### Material to process
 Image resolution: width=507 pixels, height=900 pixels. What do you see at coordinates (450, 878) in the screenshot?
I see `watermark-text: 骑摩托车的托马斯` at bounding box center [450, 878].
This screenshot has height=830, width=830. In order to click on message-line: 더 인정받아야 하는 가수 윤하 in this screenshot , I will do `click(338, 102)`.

---

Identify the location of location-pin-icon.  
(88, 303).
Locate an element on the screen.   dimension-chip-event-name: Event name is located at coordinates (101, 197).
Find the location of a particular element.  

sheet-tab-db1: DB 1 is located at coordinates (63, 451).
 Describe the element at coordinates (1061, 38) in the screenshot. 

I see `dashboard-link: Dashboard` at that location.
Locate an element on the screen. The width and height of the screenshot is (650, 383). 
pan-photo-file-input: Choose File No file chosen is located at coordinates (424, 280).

* * *

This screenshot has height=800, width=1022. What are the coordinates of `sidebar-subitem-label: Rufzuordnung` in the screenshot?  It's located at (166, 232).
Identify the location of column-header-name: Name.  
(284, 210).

### Directions
Update the lines starting at the one containing "Image resolution: width=507" and ending at the one containing "This screenshot has height=830, width=830." by replacing "In order to" with "To", keeping all else unchanged. Return only those lines.

### Task result
 Image resolution: width=507 pixels, height=900 pixels. What do you see at coordinates (450, 878) in the screenshot?
I see `watermark-text: 骑摩托车的托马斯` at bounding box center [450, 878].
This screenshot has height=830, width=830. To click on message-line: 더 인정받아야 하는 가수 윤하 in this screenshot , I will do `click(338, 102)`.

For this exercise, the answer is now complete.